> [TRY IT] Write out word for word the lines from the one holding "The width and height of the screenshot is (1169, 1036)." through the end of the data, and only those lines. Pictures stay out.

> [GIVEN RECORDS]
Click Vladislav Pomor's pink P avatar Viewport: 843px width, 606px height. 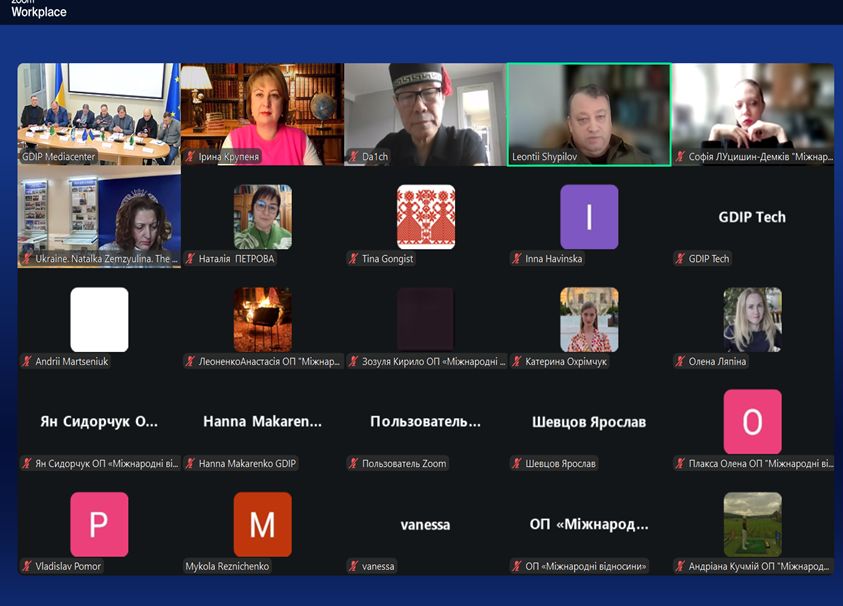coord(99,524)
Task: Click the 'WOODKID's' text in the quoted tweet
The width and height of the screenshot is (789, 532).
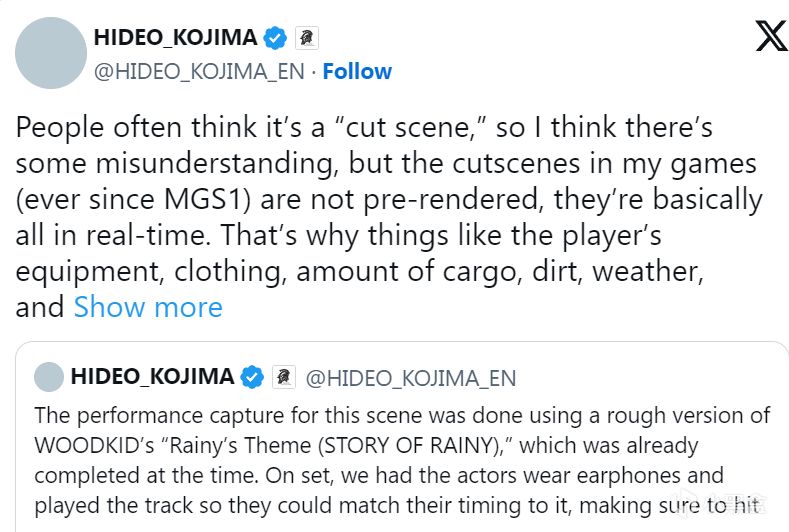Action: click(94, 445)
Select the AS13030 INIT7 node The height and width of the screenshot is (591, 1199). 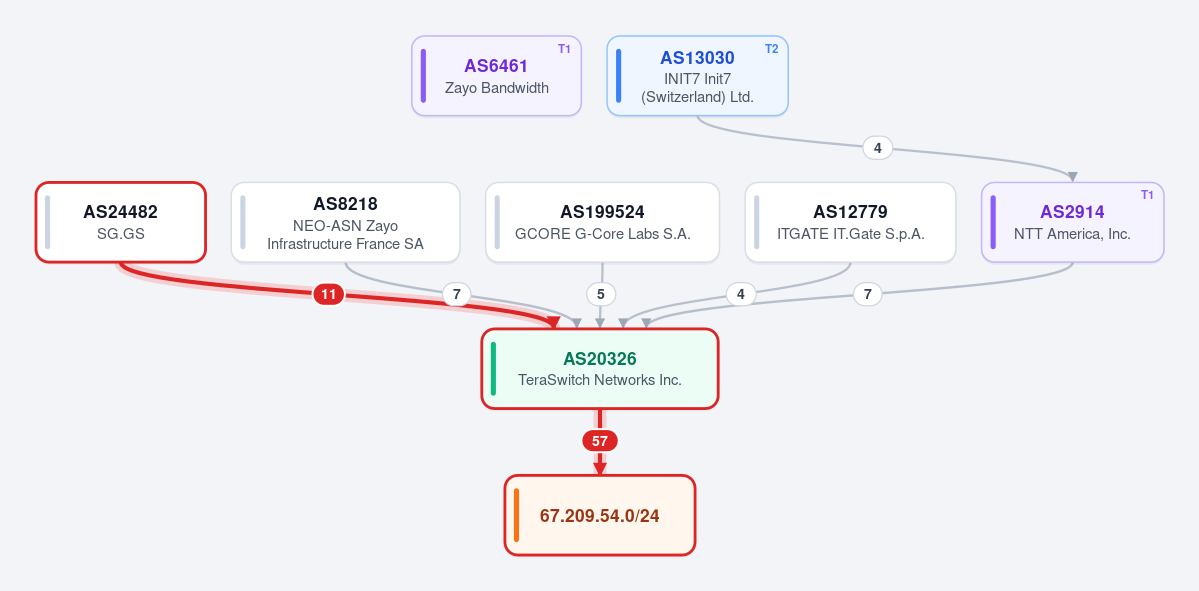697,76
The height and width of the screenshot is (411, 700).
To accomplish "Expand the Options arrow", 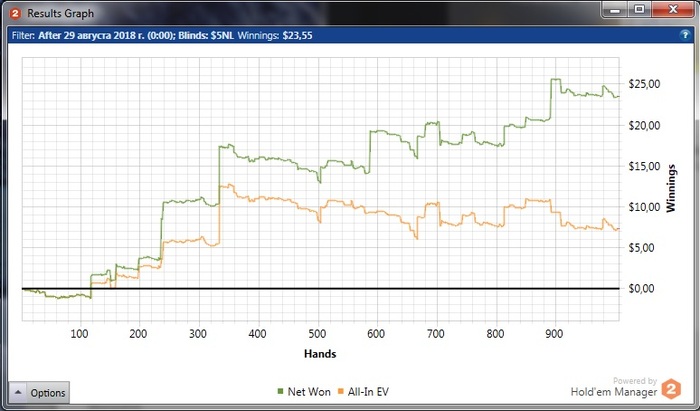I will 18,393.
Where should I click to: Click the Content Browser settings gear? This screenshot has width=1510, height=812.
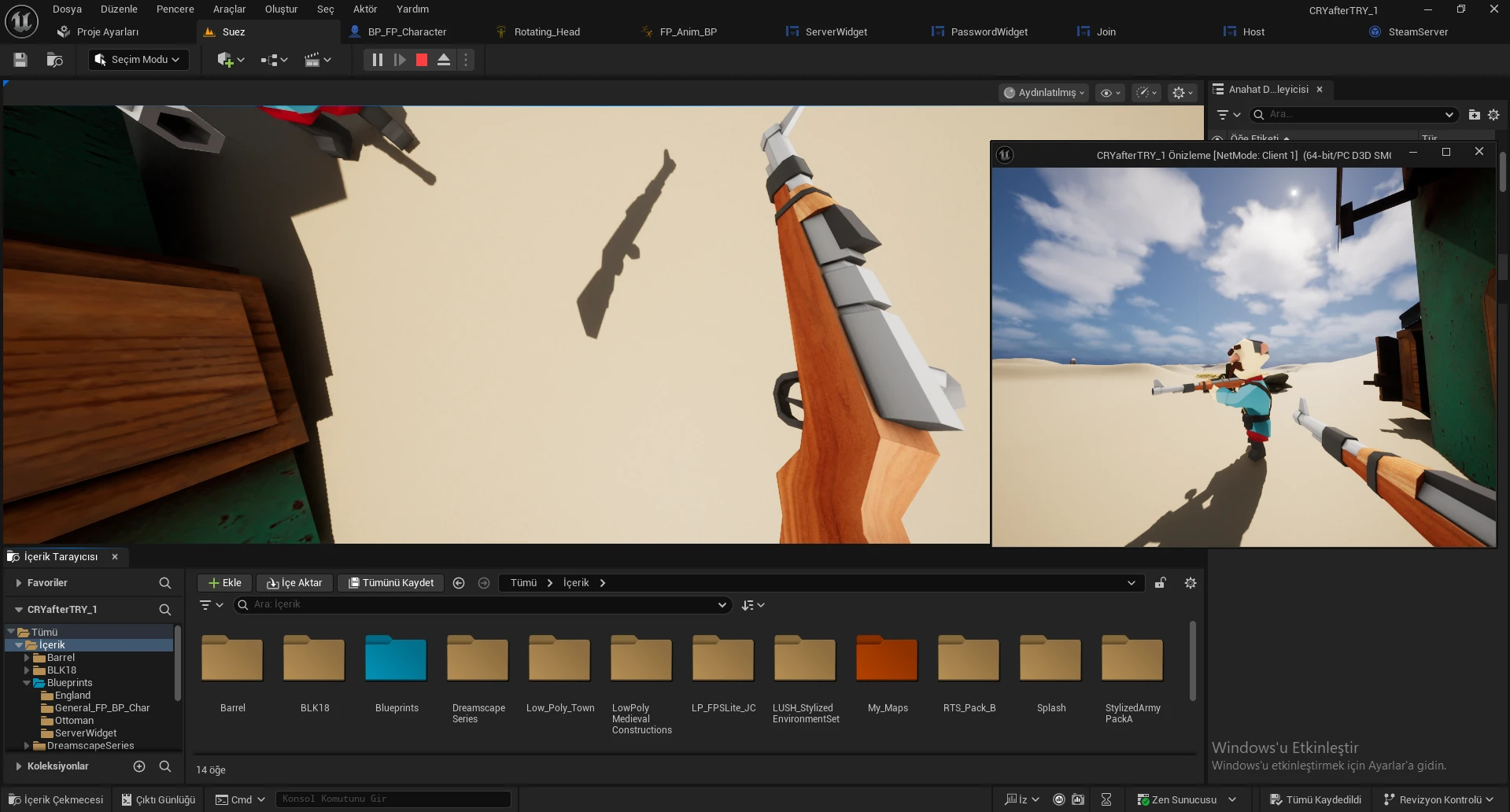click(1190, 583)
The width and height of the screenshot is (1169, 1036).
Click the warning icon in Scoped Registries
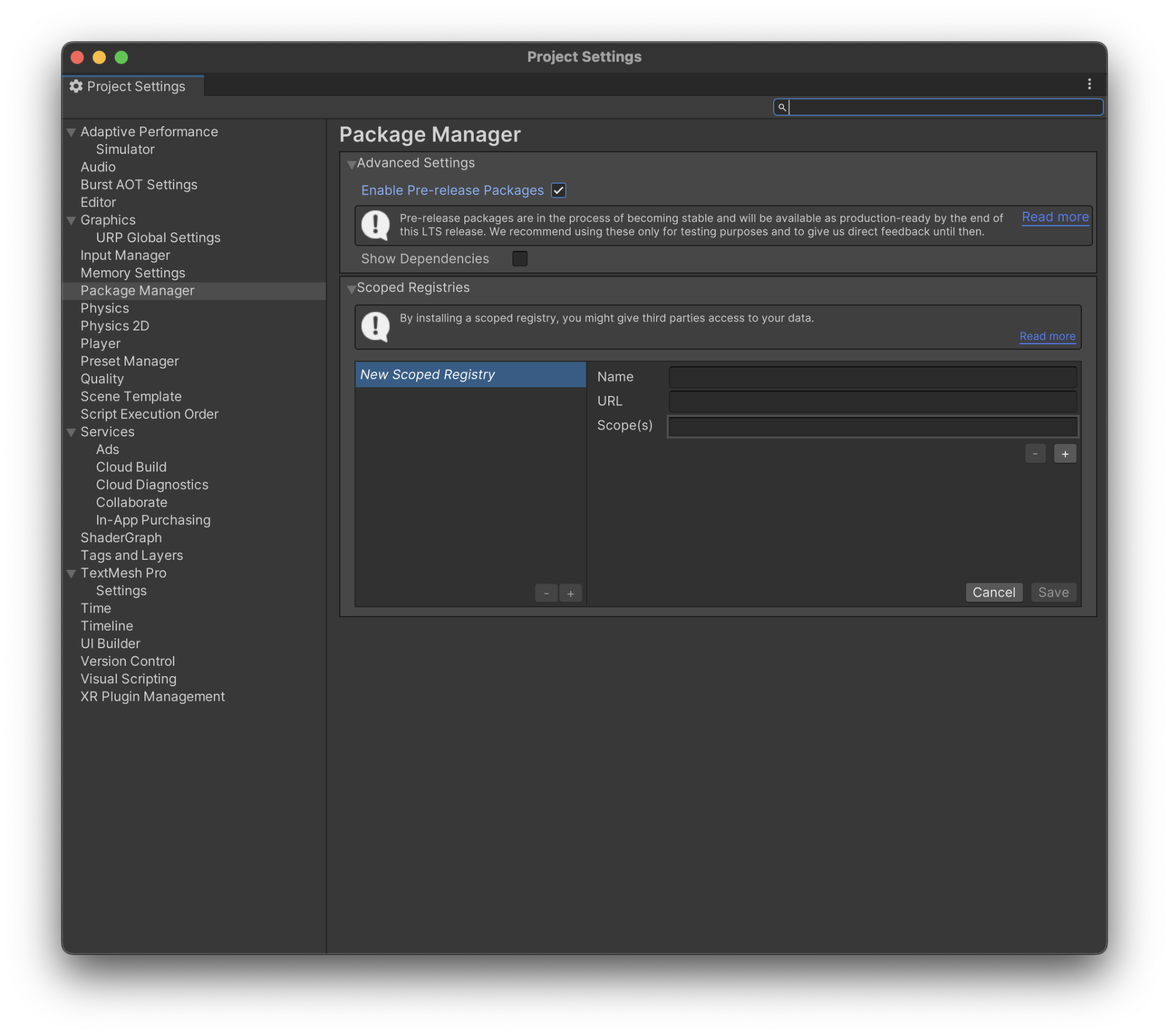376,325
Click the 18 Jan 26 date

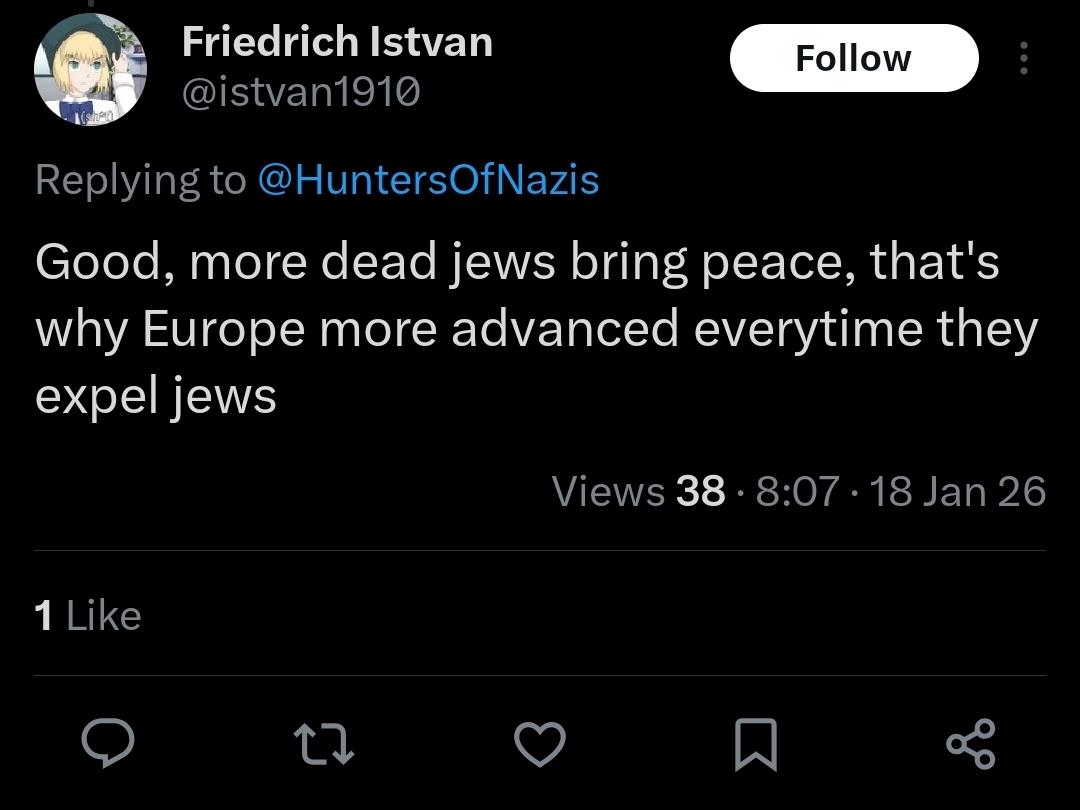pos(957,491)
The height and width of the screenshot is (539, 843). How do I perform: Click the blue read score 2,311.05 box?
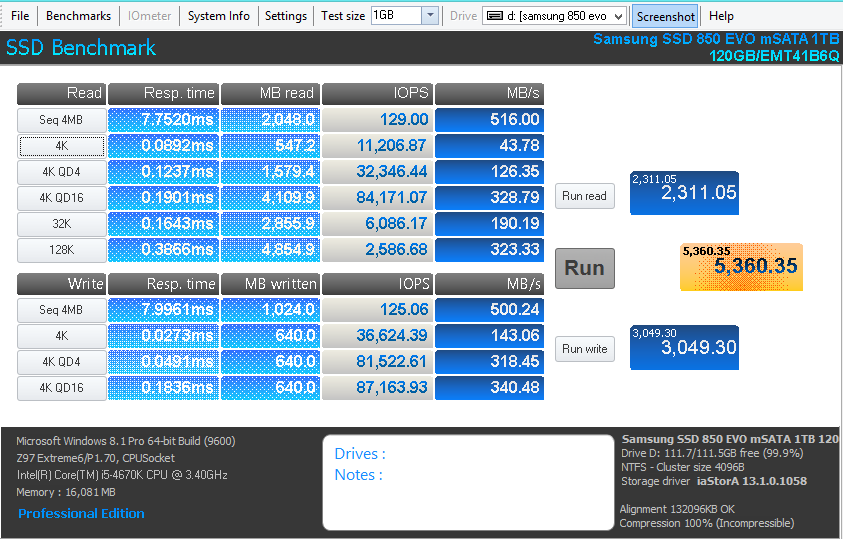(684, 193)
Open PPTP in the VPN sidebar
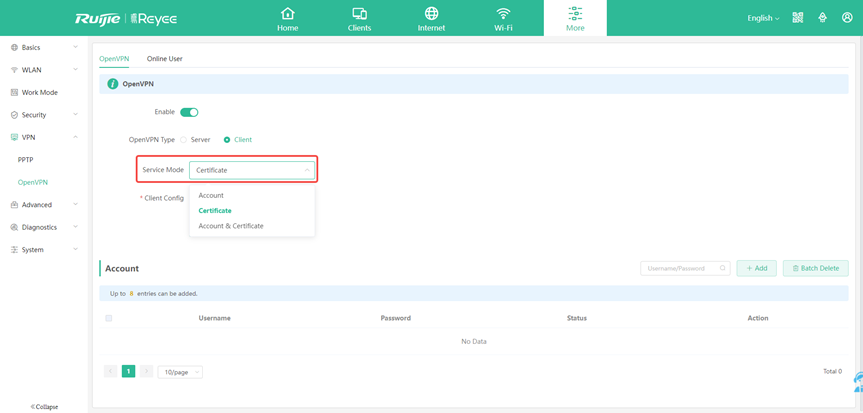 tap(26, 160)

> [SOLUTION FOR THIS TASK]
The width and height of the screenshot is (1169, 1036).
Click the warning icon in Scoped Registries
376,325
Click the 18 Jan 26 date

pos(957,491)
The height and width of the screenshot is (539, 843). How do I perform: Click the blue read score 2,311.05 box?
(684, 193)
Open PPTP in the VPN sidebar
 tap(26, 160)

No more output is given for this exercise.